**What is needed:** Once the pictures are removed, restate the data below word for word.

[Records contained in a dataset]
-------

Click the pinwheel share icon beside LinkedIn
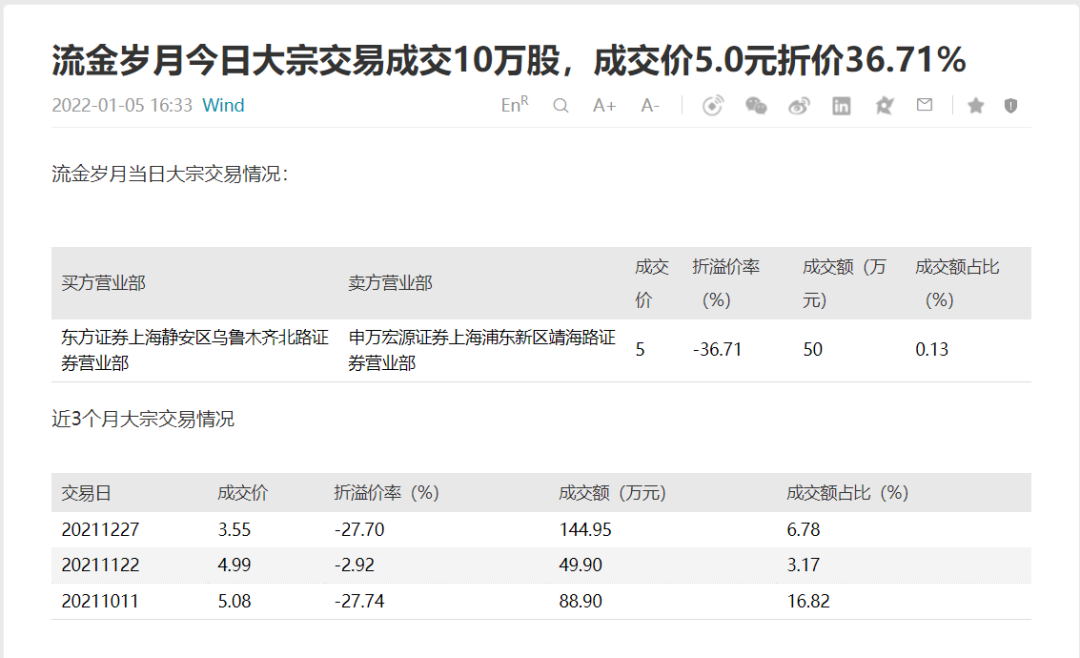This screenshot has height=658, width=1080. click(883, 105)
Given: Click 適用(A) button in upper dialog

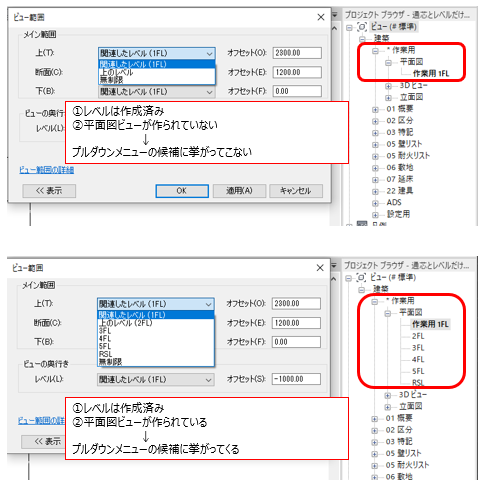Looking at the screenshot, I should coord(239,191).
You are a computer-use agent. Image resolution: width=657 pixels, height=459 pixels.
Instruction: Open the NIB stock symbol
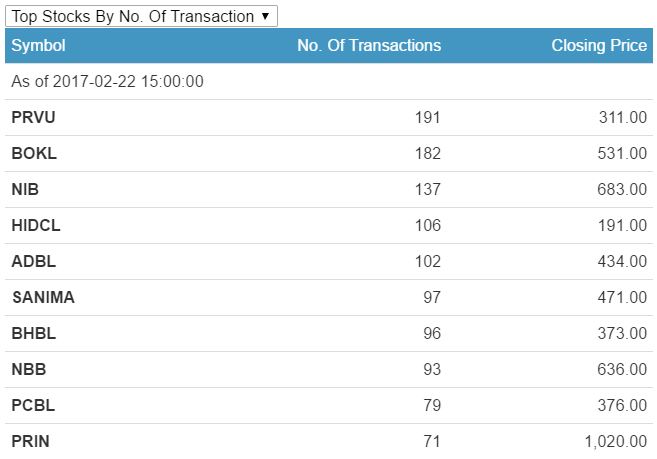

-------

**Response to the exercise:**
Click the pinwheel share icon beside LinkedIn
This screenshot has height=658, width=1080. click(883, 105)
Given: Click 適用(A) button in upper dialog

Looking at the screenshot, I should coord(239,191).
You are a computer-use agent. Image resolution: width=657 pixels, height=459 pixels.
Instruction: Open the NIB stock symbol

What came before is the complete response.